B Bubbl Docs

Notifications, CTAs, Media, and Surveys

Bubbl campaigns can include notifications, media, calls to action, and surveys. You can use Bubbl's default UI or render campaign content in your own app UI.

This page explains what each layer controls:

Layer Controls
Bubbl dashboard Campaign content, notification copy, media, CTA labels/URLs/actions, survey questions, campaign timing, geofences, and segment eligibility.
Bubbl SDK Payload parsing, token registration, default notification/detail UI, default survey UI, interaction tracking, event queueing, and diagnostics.
Your app Permission prompts, Firebase/APNs setup, foreground/background lifecycle, host-rendered UI, app navigation, theming decisions, and accessibility checks.

Rendering modes

The SDK supports three notification rendering approaches:

Mode Use when
SDK default You want Bubbl to show the default notification/modal experience.
Host rendered Your app wants to render the UI but still use Bubbl parsing and tracking.
Event only Your app wants SDK events only and will handle presentation separately.

Set the mode in config:

BubblConfig(
    apiKey = "<YOUR_BUBBL_API_KEY>",
    environment = BubblEnvironment.Production,
    notificationRenderingMode = BubblNotificationRenderingMode.SdkDefault,
    enableDefaultNotificationModal = true,
    enableDefaultSurveyUi = true
)

Default modal and survey UI

The SDK can present the default notification modal and default survey UI. Use this when you want the fastest implementation and your app does not need to fully control the notification detail screen.

BubblConfig(
    apiKey = "<YOUR_BUBBL_API_KEY>",
    environment = BubblEnvironment.Production,
    enableDefaultNotificationModal = true,
    enableDefaultSurveyUi = true
)

You can customize supported colors and corner radius with defaultNotificationModalStyle. The style affects the SDK default notification detail modal and the default survey UI that opens from that modal.

Supported style fields:

Field Use
theme Light or dark defaults for unspecified colors.
transparentBackdrop Whether the modal background lets your app show through behind it.
backdropColor Backdrop color when you want an explicit overlay color.
cardBackgroundColor and cardBorderColor Modal surface and border colors.
titleColor, bodyColor, and accentColor Main text and accent colors.
iconBackgroundColor and iconTextColor Icon/chip treatment where the platform renders one.
primaryButtonBackgroundColor and primaryButtonTextColor Primary CTA button colors.
secondaryButtonBackgroundColor and secondaryButtonTextColor Secondary action button colors.
textButtonColor Text-style action color.
surveyBackgroundColor Survey section background color.
inputBackgroundColor, inputTextColor, and inputBorderColor Survey text input styling where applicable.
cornerRadius and buttonCornerRadius Modal and button corner radius.

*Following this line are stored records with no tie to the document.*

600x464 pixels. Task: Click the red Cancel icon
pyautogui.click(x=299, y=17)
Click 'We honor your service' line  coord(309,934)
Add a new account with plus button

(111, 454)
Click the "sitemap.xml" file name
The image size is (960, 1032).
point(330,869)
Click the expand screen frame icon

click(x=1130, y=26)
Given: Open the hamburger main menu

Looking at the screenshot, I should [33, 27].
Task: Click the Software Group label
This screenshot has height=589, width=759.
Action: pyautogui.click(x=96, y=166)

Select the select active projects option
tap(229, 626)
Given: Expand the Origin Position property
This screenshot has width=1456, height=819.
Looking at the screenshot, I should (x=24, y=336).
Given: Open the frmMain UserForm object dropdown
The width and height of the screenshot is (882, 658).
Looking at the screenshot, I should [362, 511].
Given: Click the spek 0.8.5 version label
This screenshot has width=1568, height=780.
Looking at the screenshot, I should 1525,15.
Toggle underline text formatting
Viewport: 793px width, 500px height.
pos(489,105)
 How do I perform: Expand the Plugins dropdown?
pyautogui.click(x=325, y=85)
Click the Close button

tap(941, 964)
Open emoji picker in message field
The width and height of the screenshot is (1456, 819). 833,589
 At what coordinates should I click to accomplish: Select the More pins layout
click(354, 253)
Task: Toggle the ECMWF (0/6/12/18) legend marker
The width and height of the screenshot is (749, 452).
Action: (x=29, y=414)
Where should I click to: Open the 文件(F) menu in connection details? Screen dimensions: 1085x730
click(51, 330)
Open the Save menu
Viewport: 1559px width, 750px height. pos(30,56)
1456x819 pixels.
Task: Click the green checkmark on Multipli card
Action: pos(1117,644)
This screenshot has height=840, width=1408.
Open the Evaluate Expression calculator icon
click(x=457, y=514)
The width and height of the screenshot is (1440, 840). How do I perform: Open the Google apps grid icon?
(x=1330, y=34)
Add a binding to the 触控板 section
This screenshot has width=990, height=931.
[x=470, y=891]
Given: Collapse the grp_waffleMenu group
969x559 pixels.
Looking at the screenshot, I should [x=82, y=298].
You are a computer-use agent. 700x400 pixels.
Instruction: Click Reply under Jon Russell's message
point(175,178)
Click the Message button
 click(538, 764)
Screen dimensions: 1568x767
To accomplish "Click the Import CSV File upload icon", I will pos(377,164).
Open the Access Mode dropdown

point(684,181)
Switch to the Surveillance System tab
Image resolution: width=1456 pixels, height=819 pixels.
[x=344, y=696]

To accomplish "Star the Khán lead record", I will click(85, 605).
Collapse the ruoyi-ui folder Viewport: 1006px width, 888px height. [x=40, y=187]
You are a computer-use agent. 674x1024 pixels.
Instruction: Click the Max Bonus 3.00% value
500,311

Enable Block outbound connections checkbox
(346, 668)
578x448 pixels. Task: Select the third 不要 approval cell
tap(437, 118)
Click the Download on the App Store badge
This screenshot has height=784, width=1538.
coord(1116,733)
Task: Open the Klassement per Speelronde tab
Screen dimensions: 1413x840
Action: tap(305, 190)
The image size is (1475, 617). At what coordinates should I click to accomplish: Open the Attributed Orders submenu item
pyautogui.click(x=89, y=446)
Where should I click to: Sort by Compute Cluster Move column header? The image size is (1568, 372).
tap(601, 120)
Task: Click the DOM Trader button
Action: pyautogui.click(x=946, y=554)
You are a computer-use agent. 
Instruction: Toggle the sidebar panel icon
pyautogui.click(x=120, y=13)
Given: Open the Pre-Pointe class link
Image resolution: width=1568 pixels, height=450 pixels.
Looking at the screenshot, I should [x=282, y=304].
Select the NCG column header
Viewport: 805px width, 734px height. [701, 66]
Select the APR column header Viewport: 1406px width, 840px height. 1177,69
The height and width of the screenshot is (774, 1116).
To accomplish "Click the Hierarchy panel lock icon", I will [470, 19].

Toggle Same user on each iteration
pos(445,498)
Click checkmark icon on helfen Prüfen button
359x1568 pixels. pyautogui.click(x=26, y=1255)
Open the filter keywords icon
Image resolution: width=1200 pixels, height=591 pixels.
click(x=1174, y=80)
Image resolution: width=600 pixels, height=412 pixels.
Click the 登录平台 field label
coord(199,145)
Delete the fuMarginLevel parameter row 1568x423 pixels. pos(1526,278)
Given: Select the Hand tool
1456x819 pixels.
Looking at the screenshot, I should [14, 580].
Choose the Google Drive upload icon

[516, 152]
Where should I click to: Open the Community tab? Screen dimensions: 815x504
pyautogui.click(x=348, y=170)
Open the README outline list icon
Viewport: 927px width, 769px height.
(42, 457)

Keep enough contrast for titles, body copy, CTAs, and survey options. Test long campaign titles, long CTA labels, media content, and device font scaling before release.

Android:

BubblSdk.setDefaultNotificationModalStyle(
    BubblNotificationModalStyle(
        theme = BubblNotificationModalTheme.Light,
        cardBackgroundColor = "#FFFFFF",
        titleColor = "#101828",
        bodyColor = "#344054",
        accentColor = "#2563EB",
        primaryButtonBackgroundColor = "#2563EB",
        primaryButtonTextColor = "#FFFFFF",
        cornerRadius = 16.0,
        buttonCornerRadius = 12.0
    )
)

iOS:

try await BubblClient.shared.setDefaultNotificationModalStyle(
    BubblNotificationModalStyle(
        theme: .light,
        cardBackgroundColor: "#FFFFFF",
        titleColor: "#101828",
        bodyColor: "#344054",
        accentColor: "#2563EB",
        primaryButtonBackgroundColor: "#2563EB",
        primaryButtonTextColor: "#FFFFFF",
        cornerRadius: 16,
        buttonCornerRadius: 12
    )
)

Flutter:

await BubblSdk.instance.setDefaultNotificationModalStyle(
  const BubblNotificationModalStyle(
    theme: BubblNotificationModalTheme.light,
    cardBackgroundColor: '#FFFFFF',
    titleColor: '#101828',
    bodyColor: '#344054',
    accentColor: '#2563EB',
    primaryButtonBackgroundColor: '#2563EB',
    primaryButtonTextColor: '#FFFFFF',
    cornerRadius: 16,
    buttonCornerRadius: 12,
  ),
);

React Native:

await Bubbl.setDefaultNotificationModalStyle({
  theme: 'light',
  cardBackgroundColor: '#FFFFFF',
  titleColor: '#101828',
  bodyColor: '#344054',
  accentColor: '#2563EB',
  primaryButtonBackgroundColor: '#2563EB',
  primaryButtonTextColor: '#FFFFFF',
  cornerRadius: 16,
  buttonCornerRadius: 12,
});

You can also provide the style during boot if your app always uses the same styling:

Flutter:

await BubblSdk.instance.boot(
  const BubblConfig(
    apiKey: String.fromEnvironment('BUBBL_API_KEY'),
    environment: BubblEnvironment.production,
    notificationRenderingMode: BubblNotificationRenderingMode.sdkDefault,
    enableDefaultNotificationModal: true,
    enableDefaultSurveyUi: true,
    defaultNotificationModalStyle: BubblNotificationModalStyle(
      theme: BubblNotificationModalTheme.light,
      accentColor: '#2563EB',
      primaryButtonBackgroundColor: '#2563EB',
      primaryButtonTextColor: '#FFFFFF',
      cornerRadius: 16,
      buttonCornerRadius: 12,
    ),
  ),
);

React Native:

await Bubbl.boot({
  apiKey: Config.BUBBL_API_KEY,
  environment: 'production',
  notificationRenderingMode: 'sdkDefault',
  enableDefaultNotificationModal: true,
  enableDefaultSurveyUi: true,
  defaultNotificationModalStyle: {
    theme: 'light',
    accentColor: '#2563EB',
    primaryButtonBackgroundColor: '#2563EB',
    primaryButtonTextColor: '#FFFFFF',
    cornerRadius: 16,
    buttonCornerRadius: 12,
  },
});

Reset the style by setting it to null where your wrapper exposes that helper, using the wrapper reset helper where available, or by setting the next style you want before opening a modal.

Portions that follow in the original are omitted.